Work required>
Rewrite everything from the start of the records down to the line containing "Select the Leather", with "Merge" changed to "Unite" and nothing else altered.

Source records>
####
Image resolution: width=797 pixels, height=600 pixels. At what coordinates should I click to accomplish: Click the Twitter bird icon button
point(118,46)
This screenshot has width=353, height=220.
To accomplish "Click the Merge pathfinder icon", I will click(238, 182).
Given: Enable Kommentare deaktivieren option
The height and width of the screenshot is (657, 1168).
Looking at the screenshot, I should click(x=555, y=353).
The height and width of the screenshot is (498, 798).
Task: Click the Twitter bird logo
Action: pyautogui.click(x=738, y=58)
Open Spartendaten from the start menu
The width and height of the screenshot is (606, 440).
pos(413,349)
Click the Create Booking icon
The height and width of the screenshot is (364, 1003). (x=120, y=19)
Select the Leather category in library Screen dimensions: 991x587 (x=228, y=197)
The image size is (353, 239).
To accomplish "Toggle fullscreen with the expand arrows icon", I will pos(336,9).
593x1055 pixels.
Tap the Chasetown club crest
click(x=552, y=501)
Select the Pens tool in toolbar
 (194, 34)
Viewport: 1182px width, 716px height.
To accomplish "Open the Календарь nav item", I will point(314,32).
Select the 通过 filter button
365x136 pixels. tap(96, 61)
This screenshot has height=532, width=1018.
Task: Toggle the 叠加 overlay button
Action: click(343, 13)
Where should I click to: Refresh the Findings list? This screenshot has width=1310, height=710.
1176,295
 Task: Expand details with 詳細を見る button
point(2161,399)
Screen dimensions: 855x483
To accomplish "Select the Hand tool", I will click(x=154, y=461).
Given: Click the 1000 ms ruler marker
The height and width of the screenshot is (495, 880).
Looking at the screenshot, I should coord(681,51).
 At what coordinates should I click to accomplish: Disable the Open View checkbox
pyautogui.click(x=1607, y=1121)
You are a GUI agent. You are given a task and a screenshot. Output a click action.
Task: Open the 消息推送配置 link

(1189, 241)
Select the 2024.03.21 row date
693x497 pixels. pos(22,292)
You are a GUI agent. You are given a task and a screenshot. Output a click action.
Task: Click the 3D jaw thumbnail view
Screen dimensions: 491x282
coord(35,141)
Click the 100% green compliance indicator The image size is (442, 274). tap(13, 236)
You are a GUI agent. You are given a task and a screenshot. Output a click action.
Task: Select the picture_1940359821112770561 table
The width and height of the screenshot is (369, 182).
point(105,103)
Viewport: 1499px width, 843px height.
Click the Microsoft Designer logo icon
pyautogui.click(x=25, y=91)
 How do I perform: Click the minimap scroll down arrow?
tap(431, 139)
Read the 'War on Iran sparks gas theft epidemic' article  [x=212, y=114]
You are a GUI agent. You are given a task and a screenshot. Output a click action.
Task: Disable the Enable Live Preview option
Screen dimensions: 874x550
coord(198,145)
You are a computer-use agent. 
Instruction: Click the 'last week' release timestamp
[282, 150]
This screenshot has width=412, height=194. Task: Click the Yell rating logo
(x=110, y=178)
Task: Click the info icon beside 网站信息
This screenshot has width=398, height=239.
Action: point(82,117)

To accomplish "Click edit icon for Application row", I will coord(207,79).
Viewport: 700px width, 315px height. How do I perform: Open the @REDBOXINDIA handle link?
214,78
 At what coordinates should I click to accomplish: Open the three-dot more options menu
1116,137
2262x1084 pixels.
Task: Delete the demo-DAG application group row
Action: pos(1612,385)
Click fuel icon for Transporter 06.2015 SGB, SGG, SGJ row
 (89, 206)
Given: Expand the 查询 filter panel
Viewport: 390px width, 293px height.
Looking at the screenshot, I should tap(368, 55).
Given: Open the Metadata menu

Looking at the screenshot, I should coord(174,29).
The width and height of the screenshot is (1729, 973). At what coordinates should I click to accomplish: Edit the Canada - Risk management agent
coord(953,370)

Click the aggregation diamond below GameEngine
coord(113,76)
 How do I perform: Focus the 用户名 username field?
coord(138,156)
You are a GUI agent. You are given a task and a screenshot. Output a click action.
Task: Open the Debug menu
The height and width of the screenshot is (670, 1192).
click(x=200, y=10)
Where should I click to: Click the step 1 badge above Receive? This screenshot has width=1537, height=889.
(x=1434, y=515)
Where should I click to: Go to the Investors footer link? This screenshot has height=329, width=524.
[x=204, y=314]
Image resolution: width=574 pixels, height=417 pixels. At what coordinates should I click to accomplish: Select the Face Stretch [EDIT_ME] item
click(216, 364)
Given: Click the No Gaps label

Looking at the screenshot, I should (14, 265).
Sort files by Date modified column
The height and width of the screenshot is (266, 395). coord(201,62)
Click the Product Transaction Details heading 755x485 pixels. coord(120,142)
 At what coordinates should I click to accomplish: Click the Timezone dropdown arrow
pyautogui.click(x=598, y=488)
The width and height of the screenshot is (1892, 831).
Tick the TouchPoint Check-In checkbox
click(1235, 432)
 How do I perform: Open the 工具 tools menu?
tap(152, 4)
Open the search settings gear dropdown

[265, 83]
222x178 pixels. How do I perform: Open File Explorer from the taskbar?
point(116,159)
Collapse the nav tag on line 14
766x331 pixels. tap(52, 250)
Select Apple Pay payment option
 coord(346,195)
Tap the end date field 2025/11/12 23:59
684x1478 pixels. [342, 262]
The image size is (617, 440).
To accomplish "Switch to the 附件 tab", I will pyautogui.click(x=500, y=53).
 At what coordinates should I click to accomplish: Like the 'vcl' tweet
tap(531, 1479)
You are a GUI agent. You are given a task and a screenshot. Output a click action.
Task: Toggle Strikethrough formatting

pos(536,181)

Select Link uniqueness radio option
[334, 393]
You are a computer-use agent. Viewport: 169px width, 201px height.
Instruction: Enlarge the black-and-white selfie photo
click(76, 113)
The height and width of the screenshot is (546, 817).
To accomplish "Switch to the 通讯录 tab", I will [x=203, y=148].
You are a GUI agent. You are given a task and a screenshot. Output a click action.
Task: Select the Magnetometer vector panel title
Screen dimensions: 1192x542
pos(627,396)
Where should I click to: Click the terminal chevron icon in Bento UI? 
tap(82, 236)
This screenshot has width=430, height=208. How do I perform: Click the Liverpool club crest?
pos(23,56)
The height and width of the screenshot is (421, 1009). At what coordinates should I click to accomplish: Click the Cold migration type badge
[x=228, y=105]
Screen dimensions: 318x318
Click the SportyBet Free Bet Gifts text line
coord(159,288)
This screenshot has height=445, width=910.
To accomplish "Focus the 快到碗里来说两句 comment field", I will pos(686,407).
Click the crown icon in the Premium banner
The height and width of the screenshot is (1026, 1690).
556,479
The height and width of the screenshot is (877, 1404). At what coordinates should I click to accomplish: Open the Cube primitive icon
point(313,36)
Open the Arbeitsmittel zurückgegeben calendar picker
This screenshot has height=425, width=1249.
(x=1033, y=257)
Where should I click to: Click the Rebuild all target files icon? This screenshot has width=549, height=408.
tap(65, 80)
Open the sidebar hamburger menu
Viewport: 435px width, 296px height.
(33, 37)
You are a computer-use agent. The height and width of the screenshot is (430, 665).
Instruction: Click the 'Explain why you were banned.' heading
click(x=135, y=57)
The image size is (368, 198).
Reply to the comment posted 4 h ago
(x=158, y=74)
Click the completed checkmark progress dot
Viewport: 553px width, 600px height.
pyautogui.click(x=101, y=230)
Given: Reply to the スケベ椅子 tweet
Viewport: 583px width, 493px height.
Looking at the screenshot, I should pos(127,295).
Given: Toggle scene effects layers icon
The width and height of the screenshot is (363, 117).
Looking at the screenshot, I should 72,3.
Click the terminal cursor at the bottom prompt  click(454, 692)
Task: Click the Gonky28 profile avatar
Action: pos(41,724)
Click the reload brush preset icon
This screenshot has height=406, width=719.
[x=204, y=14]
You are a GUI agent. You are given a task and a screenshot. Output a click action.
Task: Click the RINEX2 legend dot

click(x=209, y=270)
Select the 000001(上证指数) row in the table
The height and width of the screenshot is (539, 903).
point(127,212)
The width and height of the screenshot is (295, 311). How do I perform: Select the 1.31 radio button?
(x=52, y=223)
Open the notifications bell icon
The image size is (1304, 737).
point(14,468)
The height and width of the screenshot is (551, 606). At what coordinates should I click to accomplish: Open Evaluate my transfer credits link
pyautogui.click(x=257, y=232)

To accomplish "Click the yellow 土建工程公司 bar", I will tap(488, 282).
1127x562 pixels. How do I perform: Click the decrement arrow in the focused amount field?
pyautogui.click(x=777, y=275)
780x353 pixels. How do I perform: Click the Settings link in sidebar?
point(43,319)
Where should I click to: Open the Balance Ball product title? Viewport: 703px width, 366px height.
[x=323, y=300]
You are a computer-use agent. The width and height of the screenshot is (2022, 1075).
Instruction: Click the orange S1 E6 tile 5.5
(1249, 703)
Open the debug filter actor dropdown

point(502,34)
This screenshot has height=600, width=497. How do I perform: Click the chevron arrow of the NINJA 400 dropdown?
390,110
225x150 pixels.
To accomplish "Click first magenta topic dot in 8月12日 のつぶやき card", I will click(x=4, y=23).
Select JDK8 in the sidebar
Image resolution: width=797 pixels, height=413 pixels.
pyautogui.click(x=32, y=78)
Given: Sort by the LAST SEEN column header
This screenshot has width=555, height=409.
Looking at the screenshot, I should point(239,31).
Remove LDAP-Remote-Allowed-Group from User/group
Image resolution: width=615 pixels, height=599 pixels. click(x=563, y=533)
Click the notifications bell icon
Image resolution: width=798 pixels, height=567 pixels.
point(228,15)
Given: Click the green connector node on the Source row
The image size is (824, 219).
####
Correct answer>
Image resolution: width=797 pixels, height=600 pixels. At what coordinates should I click to accomplish: Click the Twitter bird icon button
point(118,46)
This screenshot has width=353, height=220.
To accomplish "Click the Unite pathfinder icon", I will click(238, 182).
Given: Enable Kommentare deaktivieren option
The height and width of the screenshot is (657, 1168).
Looking at the screenshot, I should click(x=555, y=353).
The height and width of the screenshot is (498, 798).
Task: Click the Twitter bird logo
Action: pyautogui.click(x=738, y=58)
Open Spartendaten from the start menu
The width and height of the screenshot is (606, 440).
pos(413,349)
Click the Create Booking icon
The height and width of the screenshot is (364, 1003). (x=120, y=19)
Select the Leather category in library Screen dimensions: 991x587 (x=228, y=197)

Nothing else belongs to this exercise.